● **WHAT IS NEEDED**: Every entry below is to be retyped exactly as it stands.

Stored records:
——

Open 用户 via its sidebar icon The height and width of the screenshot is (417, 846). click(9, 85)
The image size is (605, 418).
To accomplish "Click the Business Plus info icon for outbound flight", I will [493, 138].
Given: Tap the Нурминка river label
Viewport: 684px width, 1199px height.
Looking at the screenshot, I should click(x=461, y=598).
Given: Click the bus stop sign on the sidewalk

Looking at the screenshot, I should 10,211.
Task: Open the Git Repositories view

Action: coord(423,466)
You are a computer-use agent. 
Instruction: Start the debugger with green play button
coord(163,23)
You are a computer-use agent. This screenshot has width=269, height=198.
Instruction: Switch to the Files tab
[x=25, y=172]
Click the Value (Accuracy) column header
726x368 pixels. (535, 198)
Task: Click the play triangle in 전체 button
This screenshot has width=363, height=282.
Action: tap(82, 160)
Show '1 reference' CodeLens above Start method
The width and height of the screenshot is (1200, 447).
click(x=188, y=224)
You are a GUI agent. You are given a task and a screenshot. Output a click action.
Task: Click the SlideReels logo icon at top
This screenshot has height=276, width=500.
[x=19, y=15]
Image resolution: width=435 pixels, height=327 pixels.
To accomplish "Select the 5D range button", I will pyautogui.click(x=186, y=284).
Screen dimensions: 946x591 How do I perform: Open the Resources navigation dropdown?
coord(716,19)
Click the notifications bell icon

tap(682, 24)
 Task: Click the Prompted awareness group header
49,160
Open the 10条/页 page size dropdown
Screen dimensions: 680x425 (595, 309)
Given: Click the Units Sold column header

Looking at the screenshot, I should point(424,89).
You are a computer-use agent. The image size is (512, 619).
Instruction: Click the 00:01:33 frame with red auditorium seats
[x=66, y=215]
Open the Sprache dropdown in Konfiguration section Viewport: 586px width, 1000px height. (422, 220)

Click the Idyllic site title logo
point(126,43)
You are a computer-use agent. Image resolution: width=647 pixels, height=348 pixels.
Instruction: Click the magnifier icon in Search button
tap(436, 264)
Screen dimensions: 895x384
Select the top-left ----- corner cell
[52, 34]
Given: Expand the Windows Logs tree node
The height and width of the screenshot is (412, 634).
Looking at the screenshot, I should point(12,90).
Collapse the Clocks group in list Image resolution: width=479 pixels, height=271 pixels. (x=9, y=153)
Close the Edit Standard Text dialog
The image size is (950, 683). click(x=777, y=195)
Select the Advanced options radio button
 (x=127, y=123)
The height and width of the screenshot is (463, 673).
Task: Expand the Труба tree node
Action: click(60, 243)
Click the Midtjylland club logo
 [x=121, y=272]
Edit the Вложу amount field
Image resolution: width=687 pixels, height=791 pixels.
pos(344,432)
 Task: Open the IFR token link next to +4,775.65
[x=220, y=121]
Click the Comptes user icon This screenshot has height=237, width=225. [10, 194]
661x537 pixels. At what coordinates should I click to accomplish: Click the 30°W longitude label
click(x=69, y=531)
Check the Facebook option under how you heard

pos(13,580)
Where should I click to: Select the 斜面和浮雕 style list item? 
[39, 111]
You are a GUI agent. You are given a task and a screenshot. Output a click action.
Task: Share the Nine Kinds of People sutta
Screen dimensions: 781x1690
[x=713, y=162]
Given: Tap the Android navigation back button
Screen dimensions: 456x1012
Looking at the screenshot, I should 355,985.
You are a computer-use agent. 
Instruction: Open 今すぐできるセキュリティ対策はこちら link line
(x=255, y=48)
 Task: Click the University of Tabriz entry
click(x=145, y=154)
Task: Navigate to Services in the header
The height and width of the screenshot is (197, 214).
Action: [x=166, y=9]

——

● **WRITTEN RESPONSE**:
Open 用户 via its sidebar icon The height and width of the screenshot is (417, 846). click(9, 85)
The image size is (605, 418).
To accomplish "Click the Business Plus info icon for outbound flight", I will [493, 138].
Given: Tap the Нурминка river label
Viewport: 684px width, 1199px height.
Looking at the screenshot, I should click(x=461, y=598).
Given: Click the bus stop sign on the sidewalk

Looking at the screenshot, I should 10,211.
Task: Open the Git Repositories view

Action: coord(423,466)
You are a computer-use agent. 
Instruction: Start the debugger with green play button
coord(163,23)
You are a computer-use agent. This screenshot has width=269, height=198.
Instruction: Switch to the Files tab
[x=25, y=172]
Click the Value (Accuracy) column header
726x368 pixels. (535, 198)
Task: Click the play triangle in 전체 button
This screenshot has width=363, height=282.
Action: tap(82, 160)
Show '1 reference' CodeLens above Start method
The width and height of the screenshot is (1200, 447).
click(x=188, y=224)
You are a GUI agent. You are given a task and a screenshot. Output a click action.
Task: Click the SlideReels logo icon at top
This screenshot has height=276, width=500.
[x=19, y=15]
Image resolution: width=435 pixels, height=327 pixels.
To accomplish "Select the 5D range button", I will pyautogui.click(x=186, y=284).
Screen dimensions: 946x591 How do I perform: Open the Resources navigation dropdown?
coord(716,19)
Click the notifications bell icon

tap(682, 24)
 Task: Click the Prompted awareness group header
49,160
Open the 10条/页 page size dropdown
Screen dimensions: 680x425 (595, 309)
Given: Click the Units Sold column header

Looking at the screenshot, I should point(424,89).
You are a computer-use agent. The image size is (512, 619).
Instruction: Click the 00:01:33 frame with red auditorium seats
[x=66, y=215]
Open the Sprache dropdown in Konfiguration section Viewport: 586px width, 1000px height. (422, 220)

Click the Idyllic site title logo
point(126,43)
You are a computer-use agent. Image resolution: width=647 pixels, height=348 pixels.
Instruction: Click the magnifier icon in Search button
tap(436, 264)
Screen dimensions: 895x384
Select the top-left ----- corner cell
[52, 34]
Given: Expand the Windows Logs tree node
The height and width of the screenshot is (412, 634).
Looking at the screenshot, I should point(12,90).
Collapse the Clocks group in list Image resolution: width=479 pixels, height=271 pixels. (x=9, y=153)
Close the Edit Standard Text dialog
The image size is (950, 683). click(x=777, y=195)
Select the Advanced options radio button
 (x=127, y=123)
The height and width of the screenshot is (463, 673).
Task: Expand the Труба tree node
Action: click(60, 243)
Click the Midtjylland club logo
 [x=121, y=272]
Edit the Вложу amount field
Image resolution: width=687 pixels, height=791 pixels.
pos(344,432)
 Task: Open the IFR token link next to +4,775.65
[x=220, y=121]
Click the Comptes user icon This screenshot has height=237, width=225. [10, 194]
661x537 pixels. At what coordinates should I click to accomplish: Click the 30°W longitude label
click(x=69, y=531)
Check the Facebook option under how you heard

pos(13,580)
Where should I click to: Select the 斜面和浮雕 style list item? 
[39, 111]
You are a GUI agent. You are given a task and a screenshot. Output a click action.
Task: Share the Nine Kinds of People sutta
Screen dimensions: 781x1690
[x=713, y=162]
Given: Tap the Android navigation back button
Screen dimensions: 456x1012
Looking at the screenshot, I should 355,985.
You are a computer-use agent. 
Instruction: Open 今すぐできるセキュリティ対策はこちら link line
(x=255, y=48)
 Task: Click the University of Tabriz entry
click(x=145, y=154)
Task: Navigate to Services in the header
The height and width of the screenshot is (197, 214).
Action: [x=166, y=9]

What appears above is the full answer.